====== Material shown ======
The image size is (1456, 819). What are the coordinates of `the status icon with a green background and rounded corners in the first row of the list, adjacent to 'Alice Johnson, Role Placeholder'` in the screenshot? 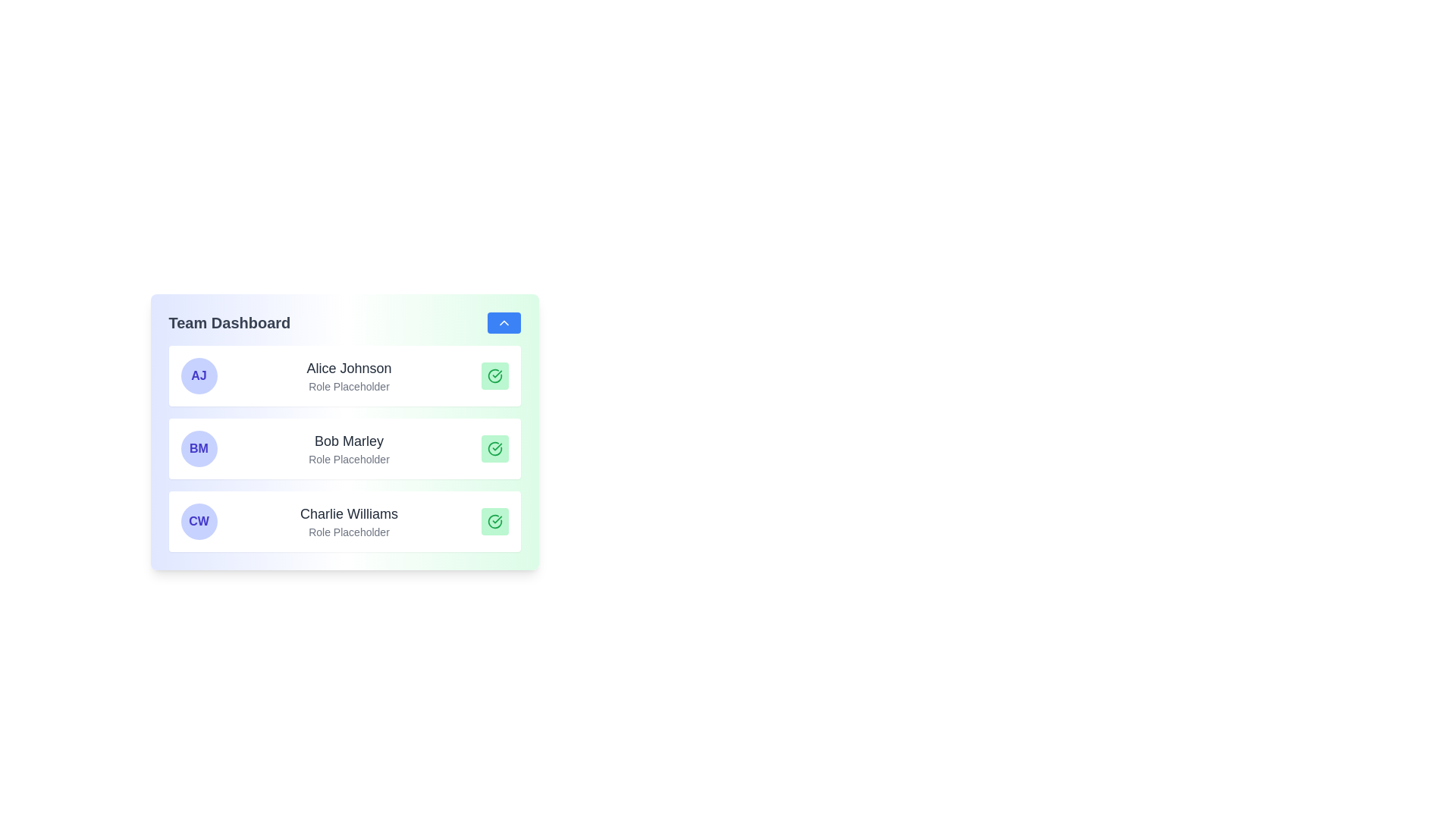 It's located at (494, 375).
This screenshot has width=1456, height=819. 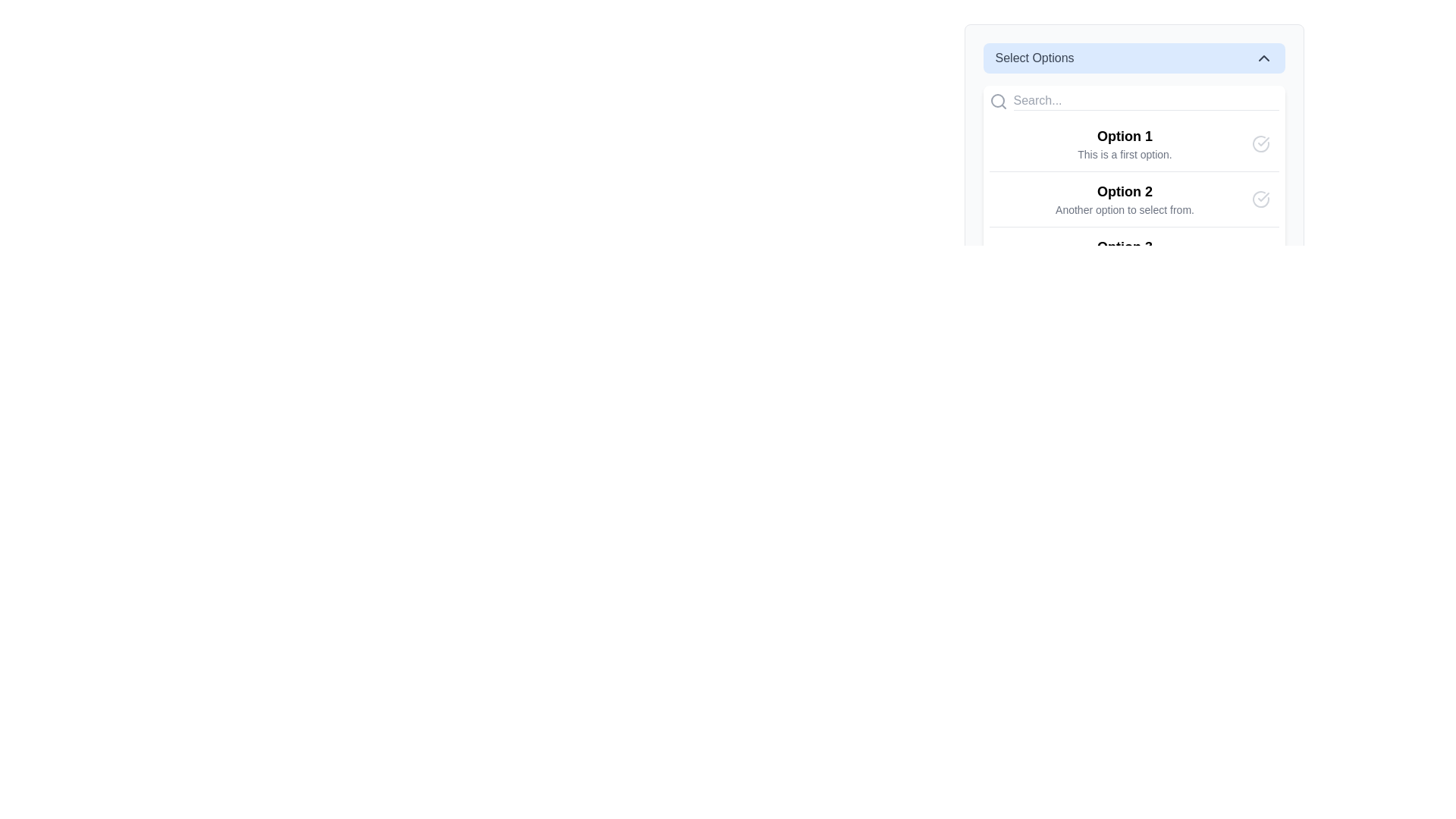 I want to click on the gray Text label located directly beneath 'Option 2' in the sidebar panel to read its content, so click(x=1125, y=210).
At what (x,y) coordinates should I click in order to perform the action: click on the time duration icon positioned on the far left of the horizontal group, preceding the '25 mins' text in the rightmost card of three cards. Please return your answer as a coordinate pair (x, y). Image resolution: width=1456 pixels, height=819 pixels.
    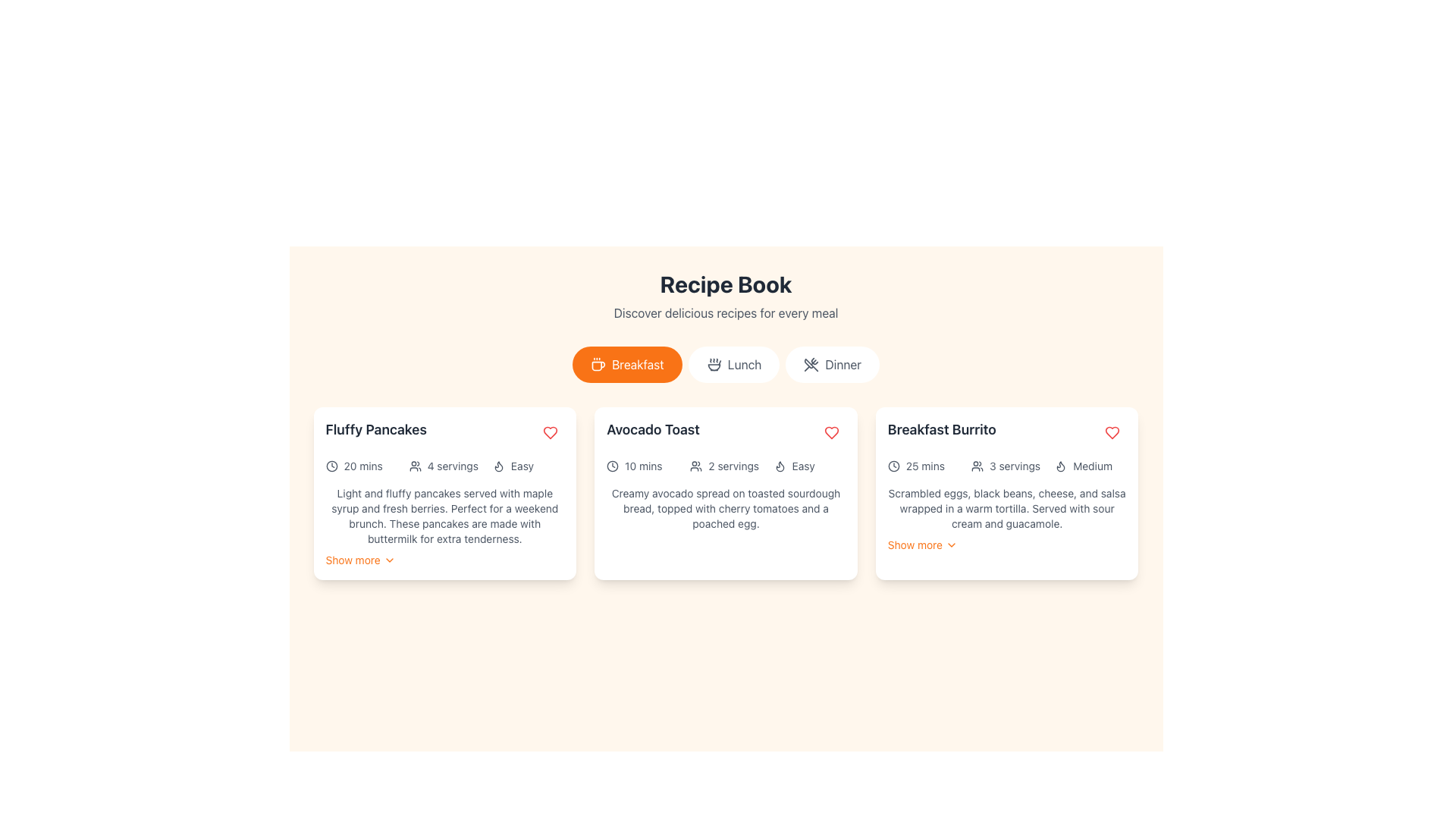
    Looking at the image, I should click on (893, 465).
======
====== Material shown ======
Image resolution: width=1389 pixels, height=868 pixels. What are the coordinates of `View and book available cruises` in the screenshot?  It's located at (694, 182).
======
• [Stated task]
Recast the lines as a JSON list of strings, one string per line and no blank lines, starting with the line that contains "At what (x,y)" and going on through the line that contains "Looking at the". Include only those lines, and leave the pictures out of the answer.

• [Answer to this exercise]
[
  "At what (x,y) coordinates should I click in order to perform the action: click on the time duration icon positioned on the far left of the horizontal group, preceding the '25 mins' text in the rightmost card of three cards. Please return your answer as a coordinate pair (x, y). Image resolution: width=1456 pixels, height=819 pixels.",
  "    Looking at the image, I should click on (893, 465)."
]